Amils no es alguien deseoso de colocarse una medalla. Al contrario. “Nunca fui buen estudiante. A veces mis hijos me lo recuerdan cuando les regaño por no sacar notas más altas. Yo era licenciado en química y lo mío eran los antibióticos. Un día, tras una conferencia, se me acercó Lynn Margulis y me dijo: ‘Interesante, pero aburrido. Tienes que salir al campo”. En su primer encuentro con el Tinto, a finales de los ochenta, Amils iba con una estudiante de doctorado. “Fue ella la que se fijó en la presencia de algas flotando en aguas ácidas. ¿Cómo era posible?
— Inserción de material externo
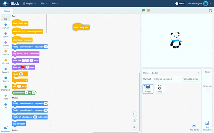214x133 pixels.
Task: Zoom out on the workspace
Action: click(134, 121)
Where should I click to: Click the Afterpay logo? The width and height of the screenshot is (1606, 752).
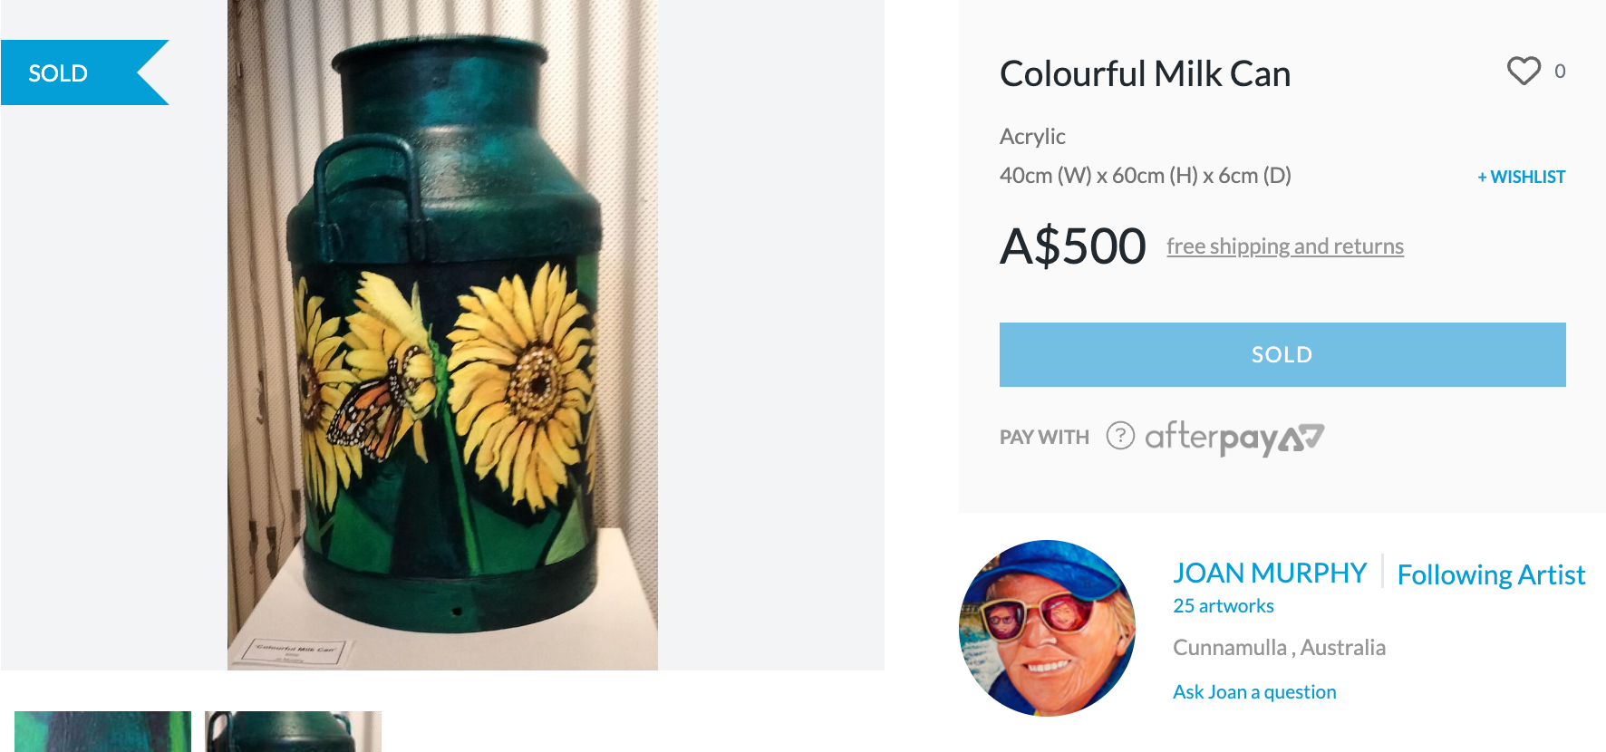point(1234,438)

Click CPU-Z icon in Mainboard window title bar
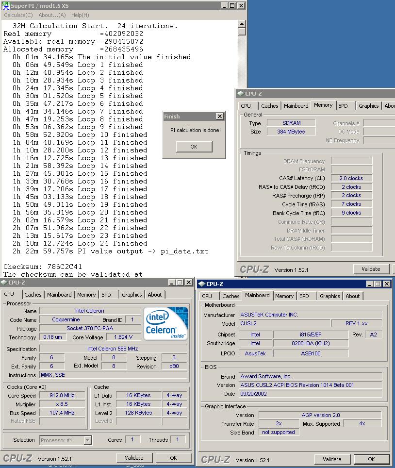click(x=202, y=284)
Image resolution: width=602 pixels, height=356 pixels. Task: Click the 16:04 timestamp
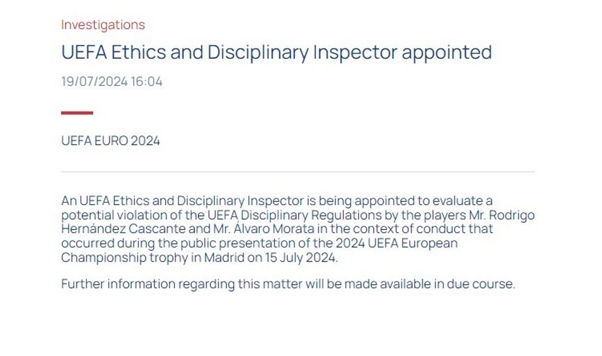click(x=146, y=82)
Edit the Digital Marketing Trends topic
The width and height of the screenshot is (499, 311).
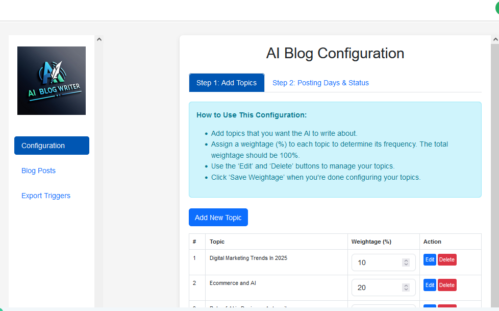point(430,259)
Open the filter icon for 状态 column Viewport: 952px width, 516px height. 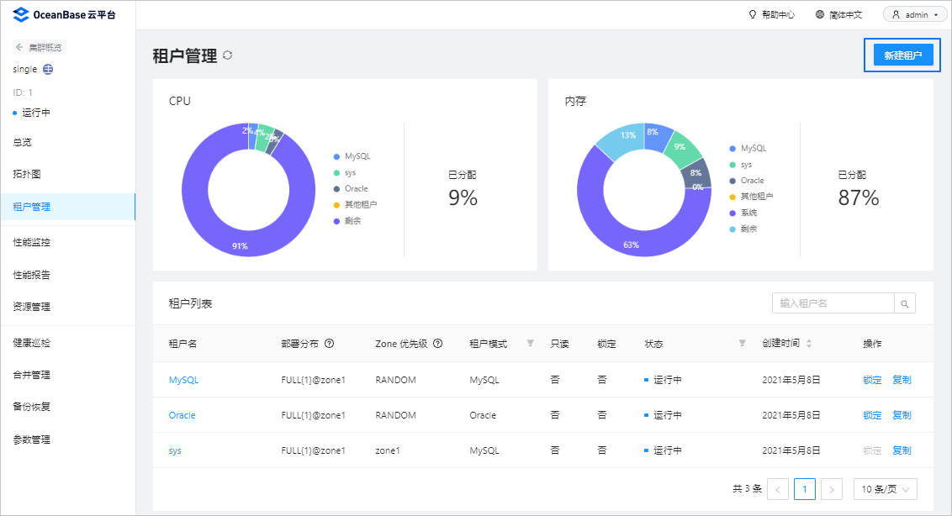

Allí empezó todo”.

Margulis fue una bióloga revolucionaria. Rompió esquemas al proponer la simbiosis entre bacterias y células superiores como motor evolutivo primordial. El científico mexicano Antonio Lazcano, una autoridad mundial en el estudio del origen de la vida, dirige el Centro de Biología Evolutiva de las Islas Galápagos, creado en honor de Margulis. Y es uno de los amigos íntimos de Amils. “Conocí a Ricardo en 1985 mientras caminábamos por el campus de Berkeley, iniciando una amistad bendecida por la compañía de Lynn Margulis y el bioquímico Joan Oró”, dice. “Por entonces, él transitaba del reduccionismo de la biología molecular a la ecología microbiana, que lo habría de conducir a las aguas del río Tinto. Nunca he creído que sea un modelo terrestre de las condiciones pasadas o presentes de Marte, pero cuando me invitó a visitar el río me dejó atónito el paisaje: parecía pintado por Max Ernst”.

Realizando trabajo de campo en el nacimiento del caudal. / MANUEL IBÁÑEZ

El Tinto es un análogo de lo que podría ser la vida en Marte, matiza Amils. Tenga o no razón, su historia es la de un científico ligado a uno de los ríos más enigmáticos de la Tierra. “Y gracias a su trabajo nos hemos asomado a la extraordinaria diversidad de microbios más antiguos que los humanos y que a lo largo del tiempo han cambiado el color y la química de Huelva”, concluye Lazcano.